Howevever, the second camera doesn’t track the sphere. It duplicates the first camera. Any idea how to fix this?

And I have a few more questions:

At the moment the second window is the same size as the main window - how do I change its size (and its title)?

The second thing I’d like to be able to do is change the colours of the objects in the second window without affecting the main window - what’s the best way to do that?

Do you want the second camera to adjust to face the sphere every frame? Then you will need to call look_at(sphere) every frame.

To set the size of the window, set it up in the WindowProperties structure you pass to the open_window() call.

Rendering the objects in the scene in a different color in the second window is possible; there are a few different approaches. One approach is to apply an initial state to the secondary camera via camera->set_initial_state(). This will apply that same state to all objects viewed by this secondary camera, as if you had applied it to render. (You might need to set the override on some attributes to nonzero, to override the attributes on the nodes themselves.)

That will limit you to rendering all objects the same color. If you wanted to render each object in a different color, you have to have a way to set a different per-object state for this secondary camera. That’s possible, but a little clumsy: you have to use the tag system, and associate a different state with each value of a tag, then assign the different tags to the nodes appropriately. There are (Python-based) examples of this being done elsewhere in the forums.

Or, you could simply duplicate the scene graph for the secondary camera, and call setColor() on differently on each object in the duplicate scene graph.

Note, by the way, that if all you wanted was a second window, you don’t need to create an offscreen buffer first: you can just open a second window and set up your new camera within it. Rendering to an offscreen buffer, copying that to a texture, then rendering the texture in the window is a pretty circuitous route to get a secondary window.

David

I’m opening the window using

WindowFramework *texWindow = framework.open_window(gsg->get_pipe(), gsg);

How do I get the WindowProperties structure from this?

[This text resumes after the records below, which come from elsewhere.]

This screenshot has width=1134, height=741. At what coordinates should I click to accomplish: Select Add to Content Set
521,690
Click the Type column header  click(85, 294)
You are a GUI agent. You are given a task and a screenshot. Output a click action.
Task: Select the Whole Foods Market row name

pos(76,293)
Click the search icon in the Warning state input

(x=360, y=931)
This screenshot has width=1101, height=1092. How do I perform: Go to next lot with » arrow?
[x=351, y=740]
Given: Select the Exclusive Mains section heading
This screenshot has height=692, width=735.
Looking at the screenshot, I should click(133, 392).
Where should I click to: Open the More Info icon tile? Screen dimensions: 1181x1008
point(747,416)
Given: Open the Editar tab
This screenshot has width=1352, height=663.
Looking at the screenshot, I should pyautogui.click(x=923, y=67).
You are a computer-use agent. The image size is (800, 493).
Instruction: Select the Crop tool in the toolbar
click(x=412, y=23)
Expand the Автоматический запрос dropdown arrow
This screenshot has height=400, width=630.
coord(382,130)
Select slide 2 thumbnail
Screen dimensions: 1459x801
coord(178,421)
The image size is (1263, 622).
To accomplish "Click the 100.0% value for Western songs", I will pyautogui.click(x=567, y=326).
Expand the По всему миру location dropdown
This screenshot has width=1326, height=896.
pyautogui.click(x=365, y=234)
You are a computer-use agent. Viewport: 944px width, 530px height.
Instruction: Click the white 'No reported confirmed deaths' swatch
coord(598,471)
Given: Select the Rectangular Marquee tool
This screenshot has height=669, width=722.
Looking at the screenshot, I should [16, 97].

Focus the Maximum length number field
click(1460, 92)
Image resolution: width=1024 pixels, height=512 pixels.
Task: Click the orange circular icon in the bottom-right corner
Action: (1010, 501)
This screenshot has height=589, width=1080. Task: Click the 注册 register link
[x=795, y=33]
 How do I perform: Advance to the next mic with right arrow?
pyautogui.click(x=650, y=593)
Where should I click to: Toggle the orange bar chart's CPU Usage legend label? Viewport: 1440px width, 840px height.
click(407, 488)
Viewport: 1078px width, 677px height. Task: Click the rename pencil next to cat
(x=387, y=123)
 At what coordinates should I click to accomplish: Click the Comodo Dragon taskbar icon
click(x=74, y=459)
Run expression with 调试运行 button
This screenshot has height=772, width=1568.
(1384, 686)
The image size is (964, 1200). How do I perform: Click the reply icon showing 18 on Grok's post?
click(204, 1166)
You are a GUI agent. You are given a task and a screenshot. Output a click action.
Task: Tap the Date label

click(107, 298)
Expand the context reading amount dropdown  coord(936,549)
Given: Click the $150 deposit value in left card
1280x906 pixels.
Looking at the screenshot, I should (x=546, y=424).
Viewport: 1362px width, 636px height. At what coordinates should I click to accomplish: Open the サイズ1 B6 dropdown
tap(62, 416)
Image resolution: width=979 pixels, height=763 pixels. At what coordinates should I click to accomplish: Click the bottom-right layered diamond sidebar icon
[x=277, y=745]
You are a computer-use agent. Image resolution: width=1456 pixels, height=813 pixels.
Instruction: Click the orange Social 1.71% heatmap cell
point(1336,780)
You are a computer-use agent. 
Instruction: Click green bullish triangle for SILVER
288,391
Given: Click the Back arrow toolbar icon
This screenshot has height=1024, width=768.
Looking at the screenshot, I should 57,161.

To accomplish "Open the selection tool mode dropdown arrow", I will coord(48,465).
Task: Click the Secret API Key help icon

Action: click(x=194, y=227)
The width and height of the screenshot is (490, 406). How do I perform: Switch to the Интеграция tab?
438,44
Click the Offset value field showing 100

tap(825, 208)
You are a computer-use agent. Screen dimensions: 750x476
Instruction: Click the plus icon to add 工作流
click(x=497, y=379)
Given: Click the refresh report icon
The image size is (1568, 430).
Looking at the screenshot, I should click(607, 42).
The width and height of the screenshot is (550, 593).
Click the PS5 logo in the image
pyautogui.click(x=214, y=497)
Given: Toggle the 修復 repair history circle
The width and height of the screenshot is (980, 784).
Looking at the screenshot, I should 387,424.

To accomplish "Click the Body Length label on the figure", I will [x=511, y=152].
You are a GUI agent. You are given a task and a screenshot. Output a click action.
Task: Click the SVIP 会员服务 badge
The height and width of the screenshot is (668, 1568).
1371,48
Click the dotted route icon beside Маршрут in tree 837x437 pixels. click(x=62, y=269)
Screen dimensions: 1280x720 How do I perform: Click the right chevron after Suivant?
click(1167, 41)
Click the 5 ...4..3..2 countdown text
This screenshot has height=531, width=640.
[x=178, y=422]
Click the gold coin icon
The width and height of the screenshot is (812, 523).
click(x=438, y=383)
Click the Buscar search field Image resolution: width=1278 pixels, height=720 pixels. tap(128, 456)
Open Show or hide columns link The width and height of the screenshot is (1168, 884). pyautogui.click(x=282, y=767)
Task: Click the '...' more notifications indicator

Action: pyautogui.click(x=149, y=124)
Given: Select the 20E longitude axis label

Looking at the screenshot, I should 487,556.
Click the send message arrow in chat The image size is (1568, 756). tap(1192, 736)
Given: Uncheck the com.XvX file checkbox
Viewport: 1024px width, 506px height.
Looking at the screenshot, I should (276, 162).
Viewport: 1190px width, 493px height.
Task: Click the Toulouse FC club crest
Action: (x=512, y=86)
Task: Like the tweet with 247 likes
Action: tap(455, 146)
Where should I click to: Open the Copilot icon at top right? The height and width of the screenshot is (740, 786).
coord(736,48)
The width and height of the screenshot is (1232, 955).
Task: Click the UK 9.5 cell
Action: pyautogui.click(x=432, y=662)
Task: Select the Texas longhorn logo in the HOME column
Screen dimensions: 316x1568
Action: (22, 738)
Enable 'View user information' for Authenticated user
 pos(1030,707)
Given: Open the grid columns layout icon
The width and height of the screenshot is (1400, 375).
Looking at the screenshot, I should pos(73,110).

Use the four-parameter form of open_window():

WindowProperties props;
props.set_size(128, 128);
int flags = GraphicsPipe::BF_require_window;
WindowFramework *texWindow = framework.open_window(props, flags, gsg->get_pipe(), gsg); 

David

I’d like to try the method suggested above.

Regarding the rendering, what I’d like to do is render the object the camera is looking at in one colour (e.g. green) and everything else in the scene in a different colour (e.g. black).

My first question is

camera->set_initial_state(renderState);

requires a RenderState object. The docs say the following:

How do I create it?

Other questions to follow

I’ve figured out the following:

// Setup the camera for the offscreen buffer.
	PT(Camera) newCamera = new Camera("secondCamera");	
	secondCamera = window->get_camera_group().attach_new_node(newCamera);
	const RenderState* rs = secondCamera.get_state(Thread::get_current_thread());

This returns the current RenderState (?)

What I’m not sure about is how to change the attributes of the render state.

Altering the properties of a RenderState will actually return a new RenderState rather than modifying the one you’re operating on.

Could you give me an example of changing the attributes of the render state.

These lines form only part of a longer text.